Argo, trionfatore all'85esima edizione degli Oscar con i riconoscimenti come miglior film, sceneggiatura non originale e montaggio, è basato su una vicenda realmente accaduta. La storia è collocata durante la rivoluzione islamica del 1979 quando, attraverso uno spiegamento di forze congiunte canadesi e statunitensi, i due governi si adoperarono per la liberazione di 6 ostaggi trattenuti in territorio iraniano.
Per far questo viene interpellato l'esperto della Cia Tony Mendez, interpretato da un barbuto Affleck alle prese con un curioso stratagemma.
Terza prova da regista per il tuttofare Affleck (Oscar per la miglior sceneggiatura originale assieme a Matt Damon nel '98 con “Will Hunting- Genio ribelle”), che qui oltre ad adoperarsi come protagonista e regista è anche produttore e sceneggiatore. Seppur con barba, capelli randagi e giacche sformate, l'immagine di agente super-eroe sembra attirarlo molto più di quella di semplice impiegato dall'idea brillante. Colpisce infatti proprio l'approfondito studio fatto sui personaggi che come vediamo alla fine, nella comparazione con gli originali, paiono tutti perlopiù ricalcati alla perfezione, ad esclusione proprio di Affleck che poco si accosta al paffutello messicano Mendez.

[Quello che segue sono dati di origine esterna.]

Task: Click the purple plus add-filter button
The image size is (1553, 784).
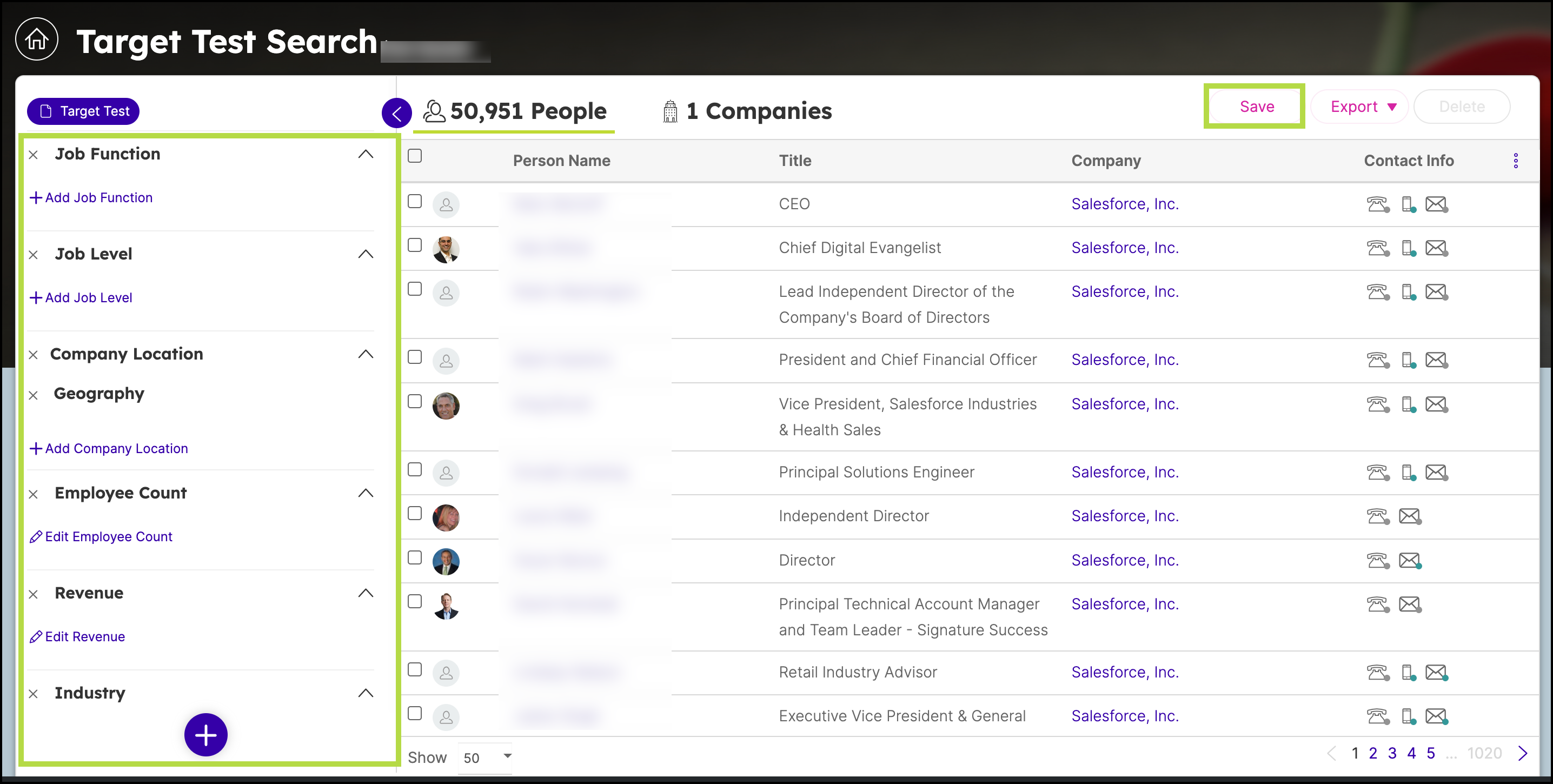Action: (x=205, y=735)
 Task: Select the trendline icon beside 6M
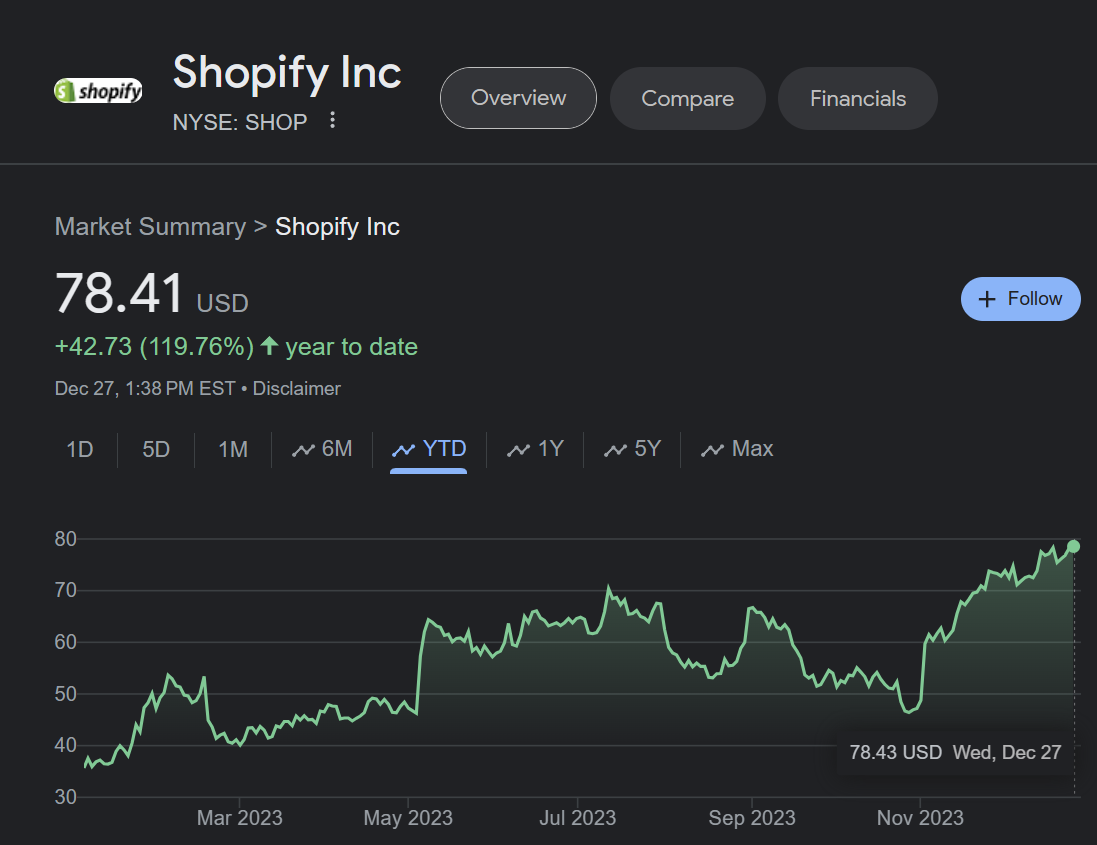(x=305, y=449)
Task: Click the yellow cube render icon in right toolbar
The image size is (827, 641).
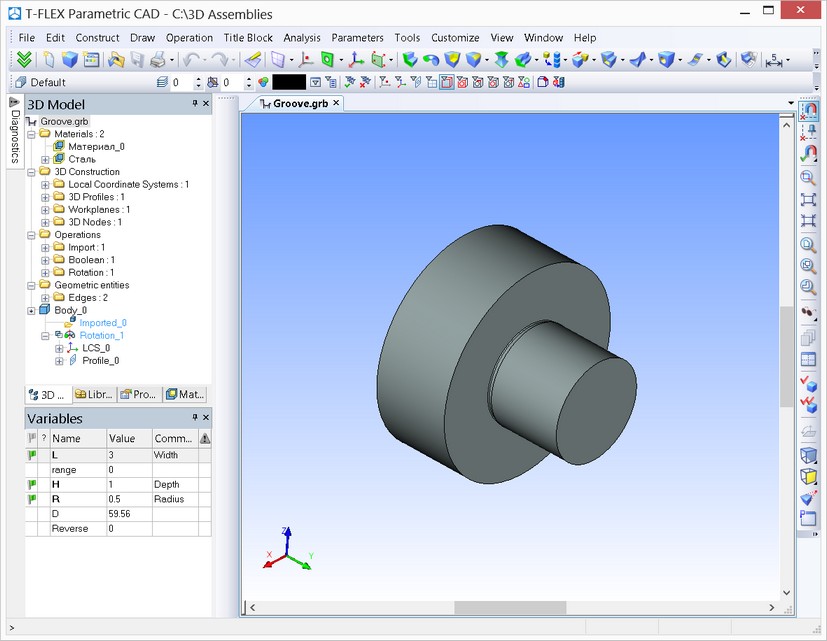Action: pyautogui.click(x=808, y=477)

Ma questo in fin dei conti poco importa. Se da una parte si vuole sottolineare all'estremo la ricerca della perfezione e della riproposizione storica fin nei minimi dettagli, dall'altra ci si ricorda che in fin dei conti si tratta pur sempre di un film con l'assunzione di una serie di accorgimenti utili a non far diminuire il livello d'attenzione dello spettatore. Si oscilla perciò tra comico ed action puntando sullo strabordante John Goodman nel primo caso e sull'eroico Affleck per il resto. Il ritmo dunque tiene, seppur con qualche stonatura d'insieme.
Audio e video si impastano in ottima maniera, ricreando l'atmosfera del periodo. Ottimi i costumi e le scenografie coadiuvati da una buona fotografia. Tutto sommato Argo si dimostra un film piacevole avendo dalla sua la singolarità che solo alcune storie vere possono avere, ma forse non meritando due ore di attenzione.